Lars Mortensen documents the ever-expanding construction in India, from the high rises to the slums.

Twenty-five years ago, Gurgaon was an expanse of farmland outside New Delhi inhabited by just 121,000 people. Today it has 2.3 million residents and a glittering glass skyline—though no citywide infrastructure forsewage, water or electricity.

Gurgaon is a striking symbol of India's rapid, often chaotic, growth. "Gurgaon embodies all the aspirations of India’s urbanization,” says Danish photographer and architect Lars Mortensen. “At the same time, [it] explicitly reveals the thin, crackling façade and the monumental problems—both social and environmental—urban India has to deal with.”

Mortensen photographed Gurgaon and eight other rapidly expanding cities for his series In Search of Habitat, recently published as a photo book. His images show a packed jumble of residential towers, ramshackle slums, and abandoned buildings, and the infrastructure that often struggles to serve and connect them. “I’m interested in the contradictory urban phenomena that often emerge when cities grow exponentially,” Mortensen says. “As an architect, I need to have some kind of understanding of what is going on."

In Search of Habitat

, The Velvet Cell, 2015.

The number of people living in India's cities has soared from 62 million in 1951 to 429 million today, a trend that shows no sign of abating. The World Bank projects that by 2050, India's urban population will nearly double to 857 million—more than twice the population of the United States. Over the next 15 years alone, the country will have to build between 7.5 billion and 9.7 billion square feet of residential and commercial space each year to keep pace.

Mortensen was fascinated by India's rapid growth and wanted to see firsthand what it looks like. He booked a ticket to Delhi in 2010 and spent nine weeks traveling the northern and western regions of the country—from Chandigarh all the way to Maharashtra and Telangana—by train. He'd often wander for hours through interesting spots he found on Google Maps, like a squatter's settlement near Mumbai that sits on a hill overlooking the high rises of the Chandivali neighborhood.

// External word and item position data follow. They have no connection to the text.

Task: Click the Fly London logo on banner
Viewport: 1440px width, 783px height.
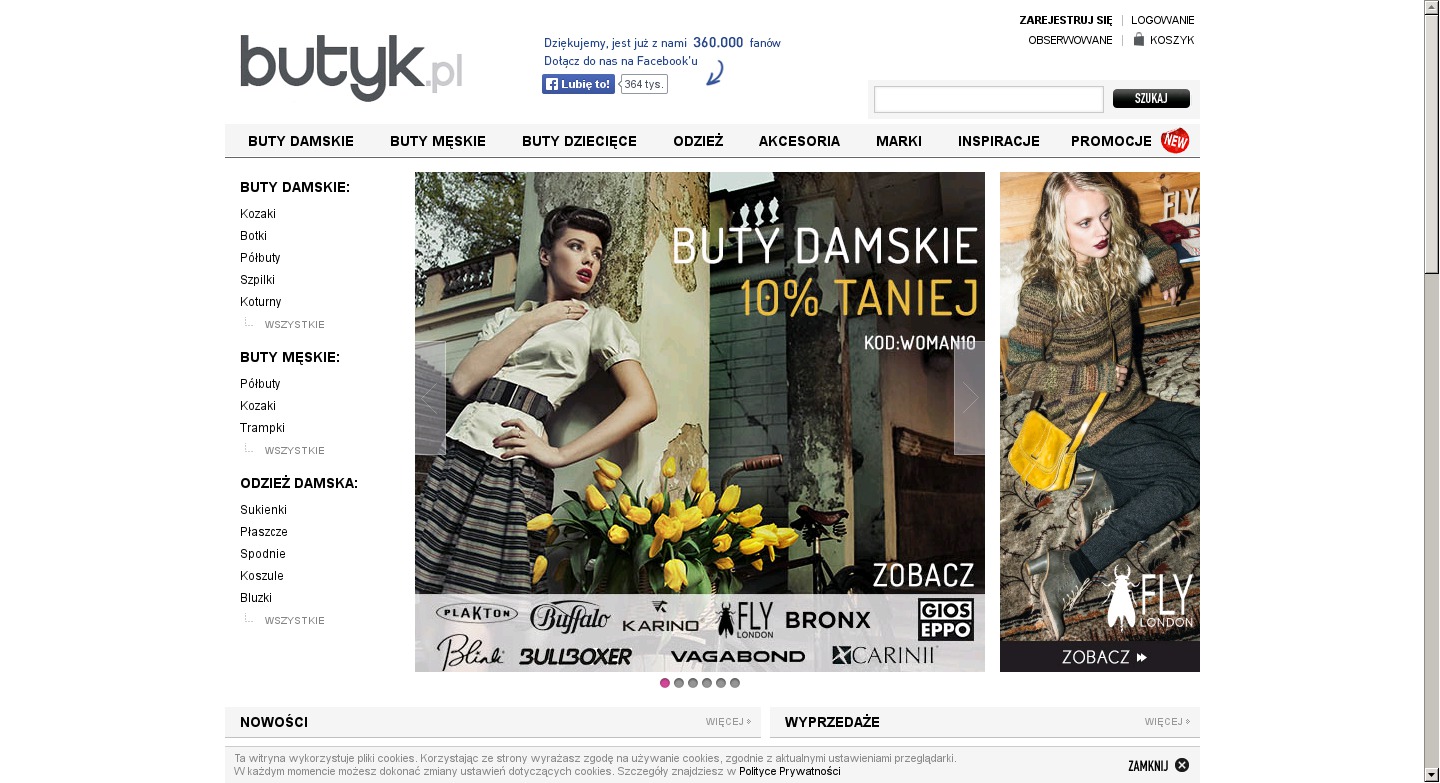Action: pos(1148,598)
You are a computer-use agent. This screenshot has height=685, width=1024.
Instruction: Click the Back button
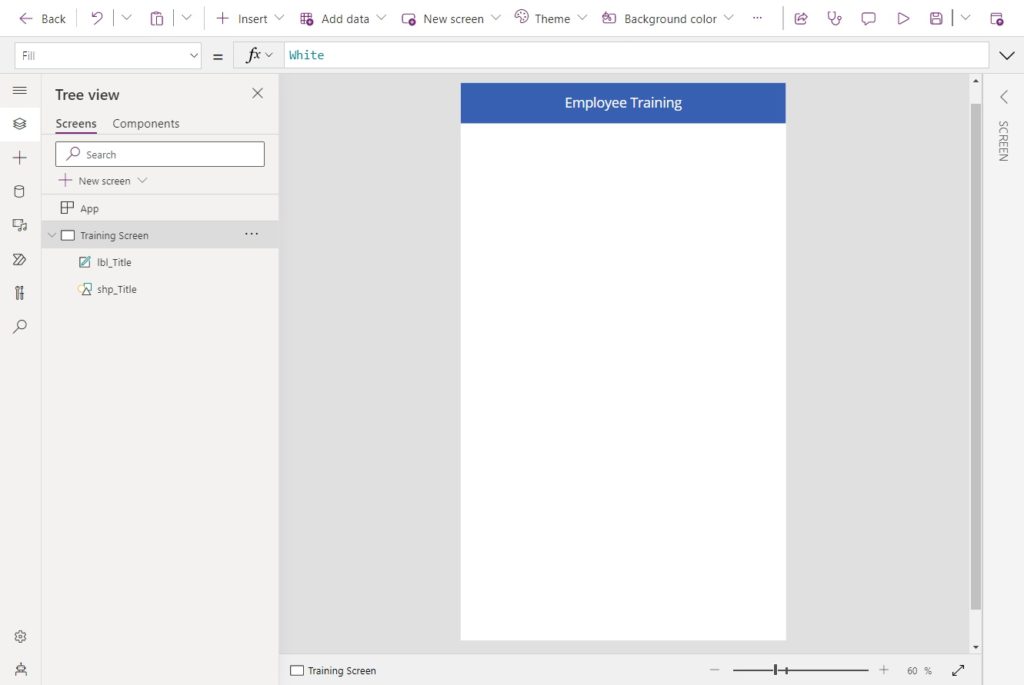(x=42, y=18)
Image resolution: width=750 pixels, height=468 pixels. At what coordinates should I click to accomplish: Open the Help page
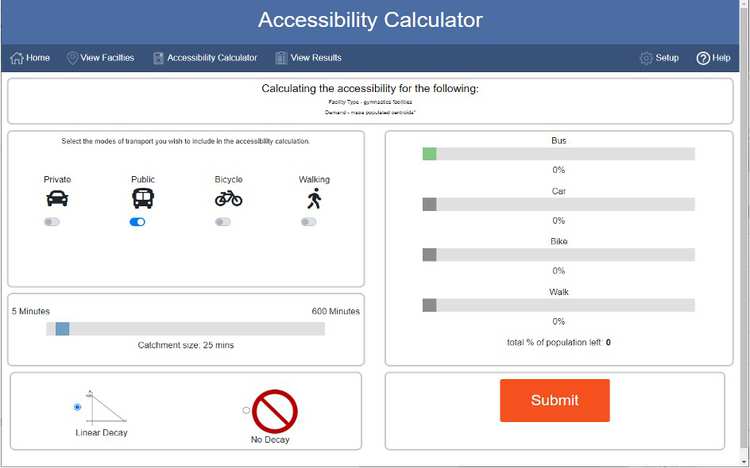click(713, 58)
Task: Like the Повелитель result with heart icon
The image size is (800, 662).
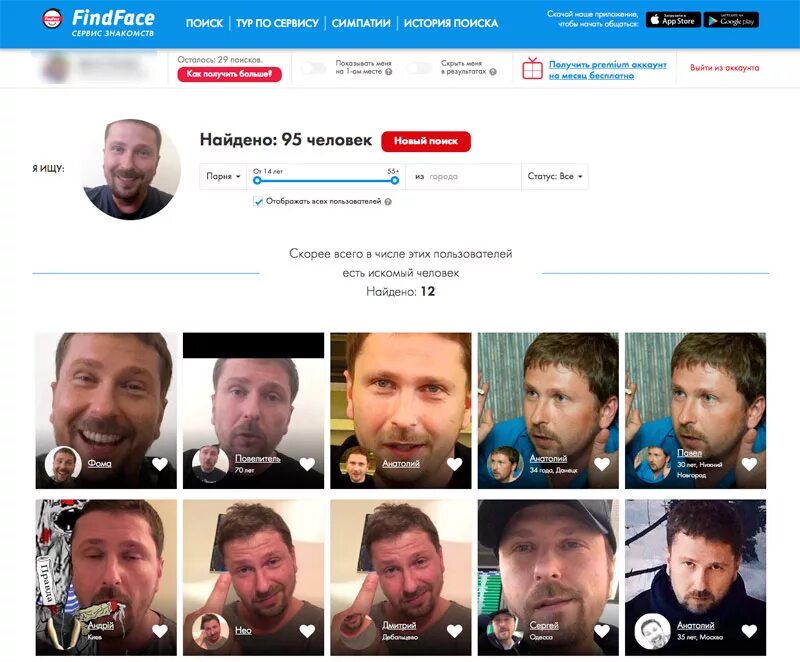Action: 307,464

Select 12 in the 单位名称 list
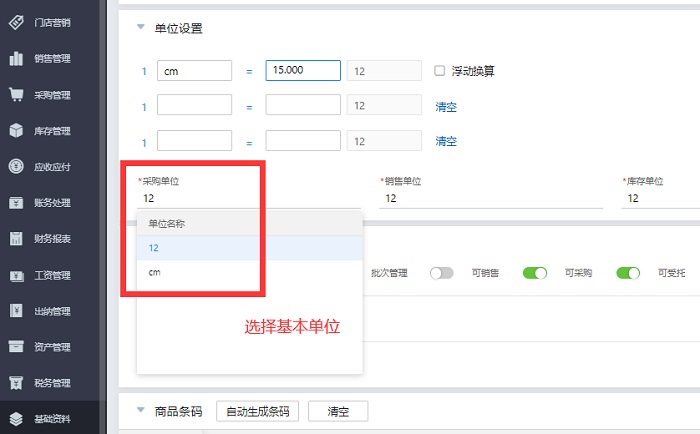[154, 247]
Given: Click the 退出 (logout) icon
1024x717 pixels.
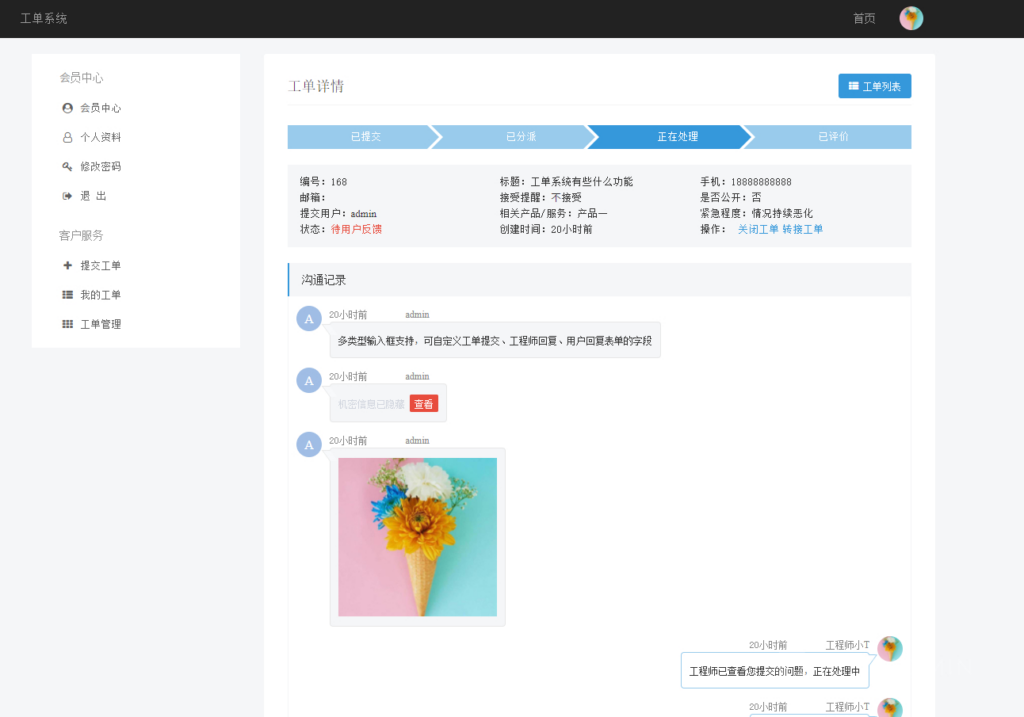Looking at the screenshot, I should (67, 195).
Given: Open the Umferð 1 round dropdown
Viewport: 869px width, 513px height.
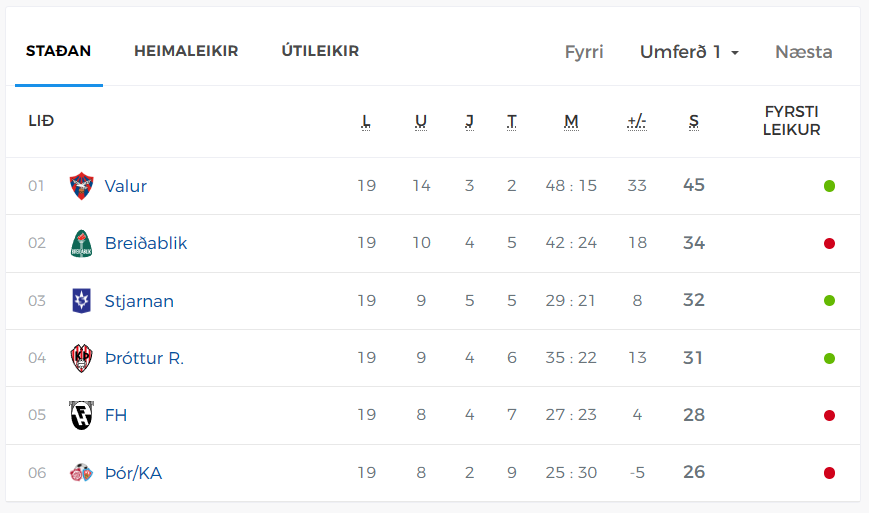Looking at the screenshot, I should point(689,52).
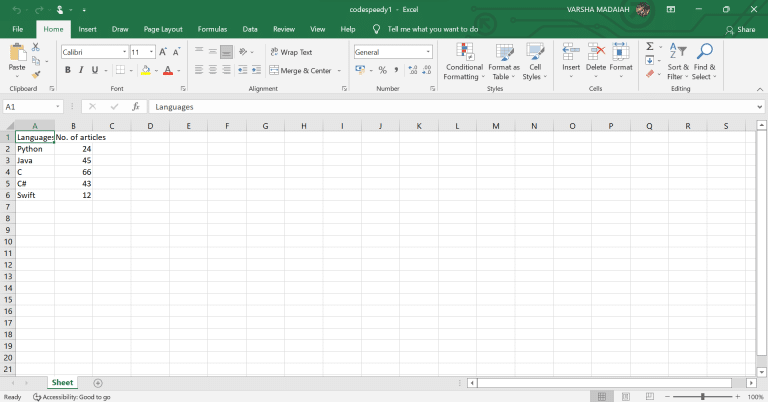768x402 pixels.
Task: Open the General number format dropdown
Action: tap(428, 52)
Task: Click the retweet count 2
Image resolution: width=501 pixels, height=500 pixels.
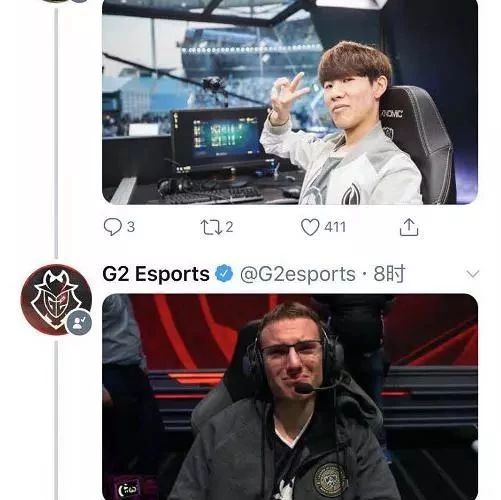Action: (x=229, y=227)
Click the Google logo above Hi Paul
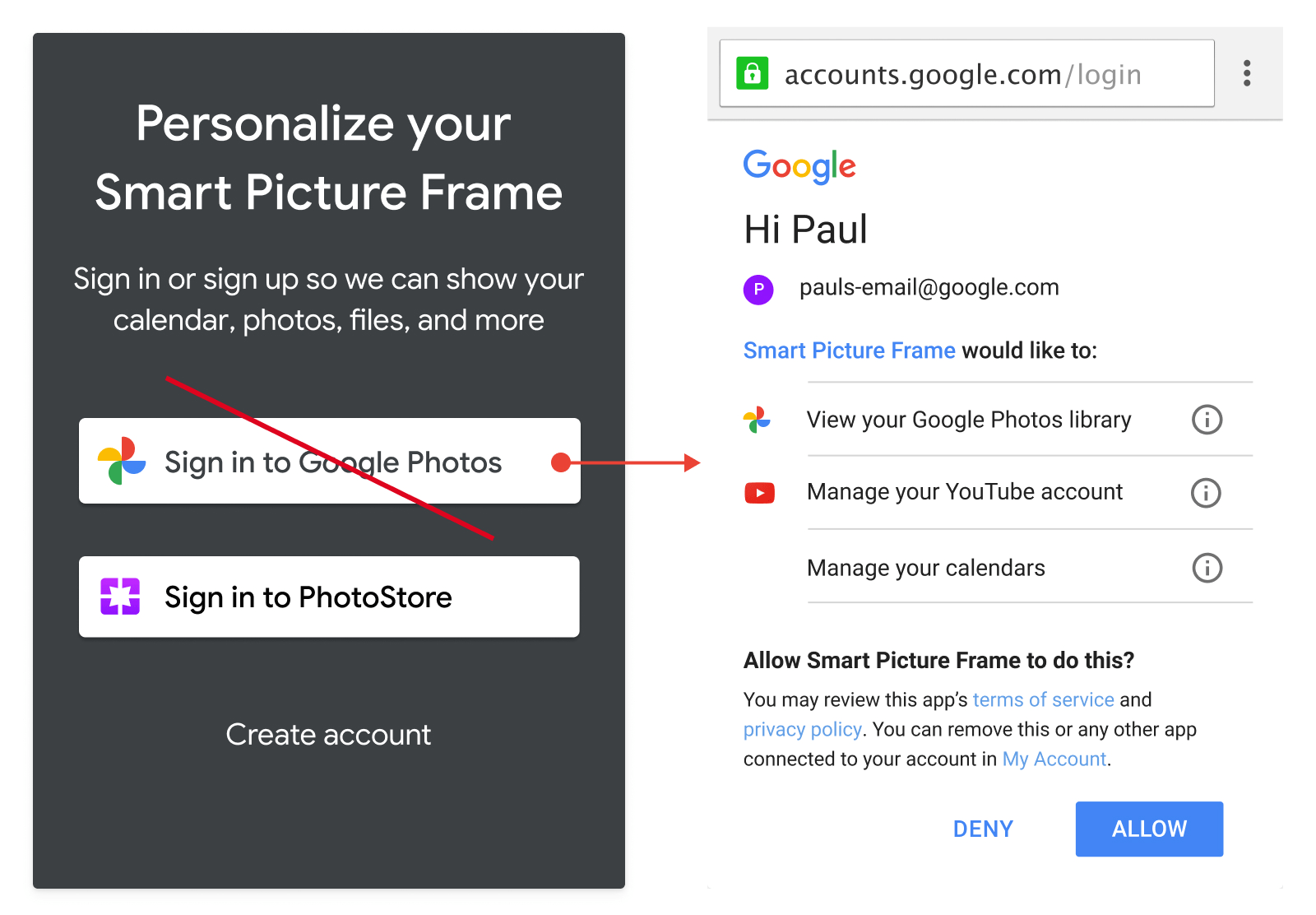1316x915 pixels. (799, 166)
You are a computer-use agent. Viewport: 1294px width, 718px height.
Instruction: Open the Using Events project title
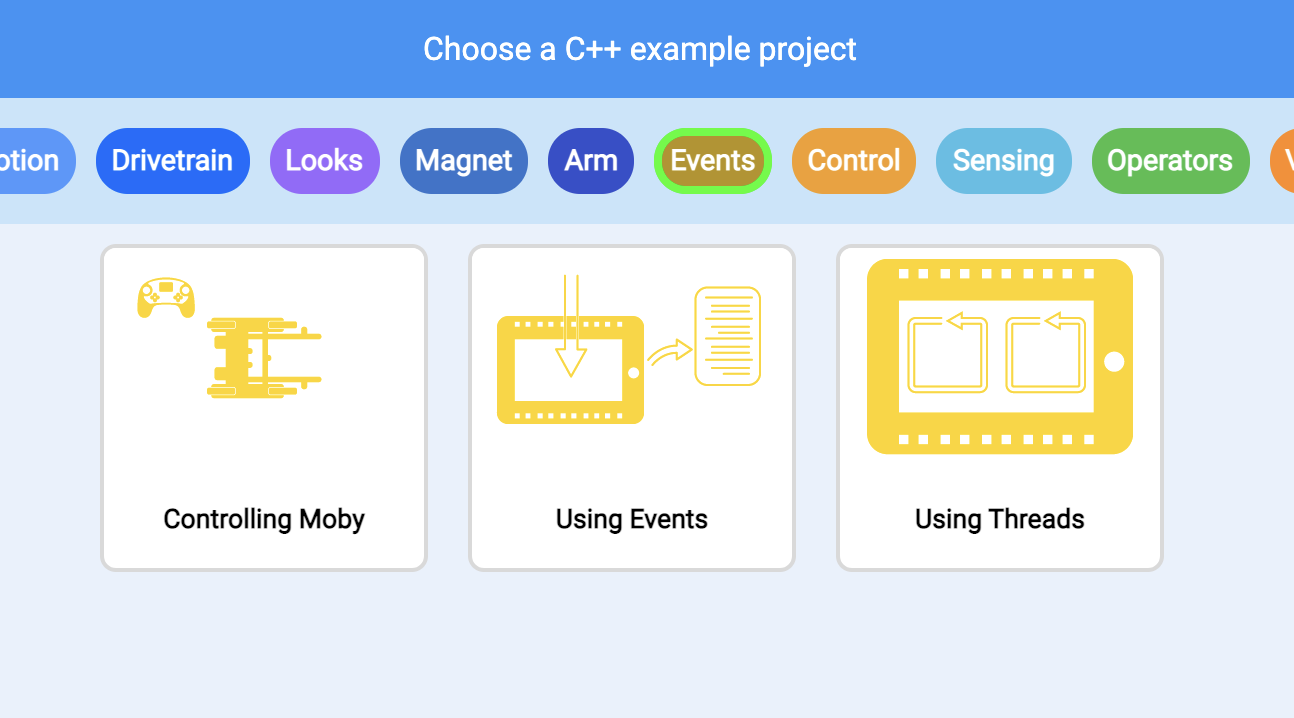point(632,519)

Throughout his travels, Mortensen came to see the cities as haphazard and unfinished, and often clearly delineated by wealth and class. In the Mumbai slum of Dharavi, he found squatter settlements with open, festering sewage within sight of neat row houses and residential towers with reliable electricity and running water. In Gurgaon, high-rise apartments behind tall walls had paved roads that ended abruptly at the property's boundary. And throughout the country, he saw derelict buildings and construction projects that had been abandoned when the funding dried up.

More than five years later, the contrast between progress and uncertain infrastructure remains. The country is home to Asia's largest solar park, but the $17-million Jaisalmer Airport sits empty three years after it was built. "With such intense development, quite a few projects simply fall by the wayside," Mortensen says. "Sometimes it is simply hard to tell whether something is being constructed or whether it is slowly deteriorating."